THE ISRAELI-PALESTINE CONFLICT: A Procedural Proposal for Resolution

The Israel-Palestine conflict has not responded to many earnest and skilled efforts at resolution. With every passing day, the anger, hatred, and resentment of both populations increases. It is most unlikely that the Israelis and Palestinians can reach an acceptable resolution by themselves, even with a most skilled mediator. Only a solution proposed jointly by representatives from Arab, other Muslim, and Western countries, endorsed by the UN and accompanied by the weight of world opinion has a chance.

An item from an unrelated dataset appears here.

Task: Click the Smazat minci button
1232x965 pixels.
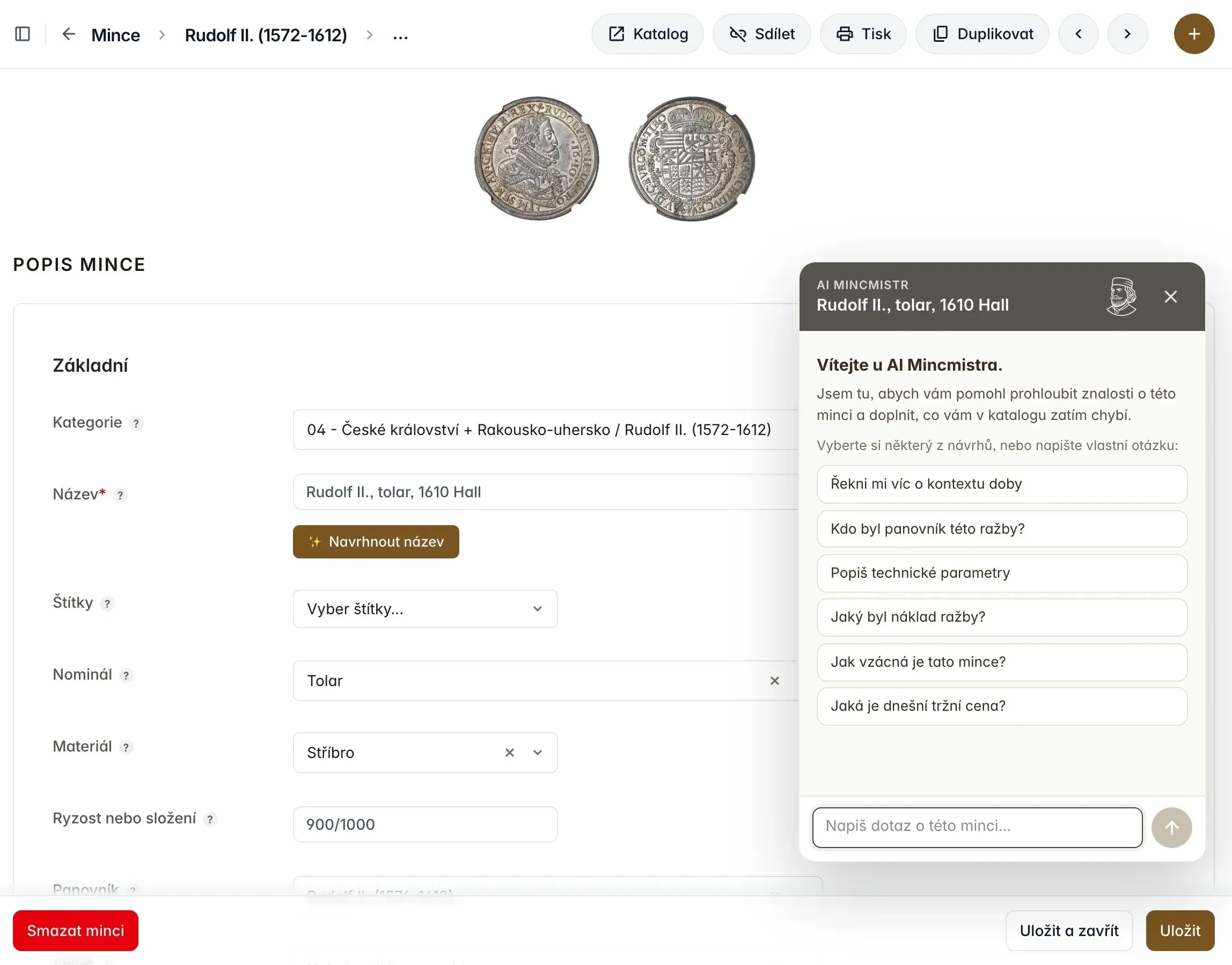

It is not our purpose here to make substantive suggestions for a final settlement of the Palestinian-Israeli conflict; rather, we outline a process for arriving at such a resolution. We believe that the disputants are more likely to accept a solution arrived at by the following process than by the usual approach through mediation

We believe that real progress will occur only if an externally created Commission produces a plan by a process that is perceived as fair and just by most people in Israel and Palestine, even if it requires them to give up things that they believe they deserve and need. Although the UN would initiate the process, the Commission will operate independently of the UN, and its balanced composition should reassure the Israelis that it is not biased against them. The belief that a settlement can "work" is based on the conviction that majorities of both nations strongly want peace and will make substantial concessions and strong efforts to prevent breaches of peace arrangements arrived at by a process that is manifestly fair and just. Toward that end, the following procedure is proposed:

  • The Secretary General of the UN would appoint a Commission to manage the process. This Commission would be composed of prominent individuals from a spectrum of, say, fifteen countries representing Arab, other Muslim, Asian, and European nations, plus the United States and perhaps others. It is essential that the composition of the Commission be regarded as fair by the Israelis and Palestinians.
  • The main function of the Commission would be to create a pool of prospective judges, consisting of about twenty-five eminent individuals, well qualified for the role and coming from a variety of countries. Its second function would be to organize a group of persons who have been involved in earlier efforts to resolve the conflict.
  • This group would set down the settlement conditions their experience indicated that both parties are likely to accept and, as such, may help the parties agree to participate in the process. We believe that persons such as Senator George Mitchell and President Jimmy Carter would make up this group.
  • Palestine and Israel would then be asked to select six judges each from this pool of twenty-five individuals, with perhaps a peremptory charge or two. This group of twelve would constitute the Panel of Judges that would propose a detailed settlement of the dispute. It would also determine the procedure by which they reach such a proposed settlement.
  • Although the judges should strive for unanimity, a final proposal should be supported by at least ten of the twelve judges. This proposal would then be submitted to the UN Security Council for endorsement and to the Israeli and Palestinian governments.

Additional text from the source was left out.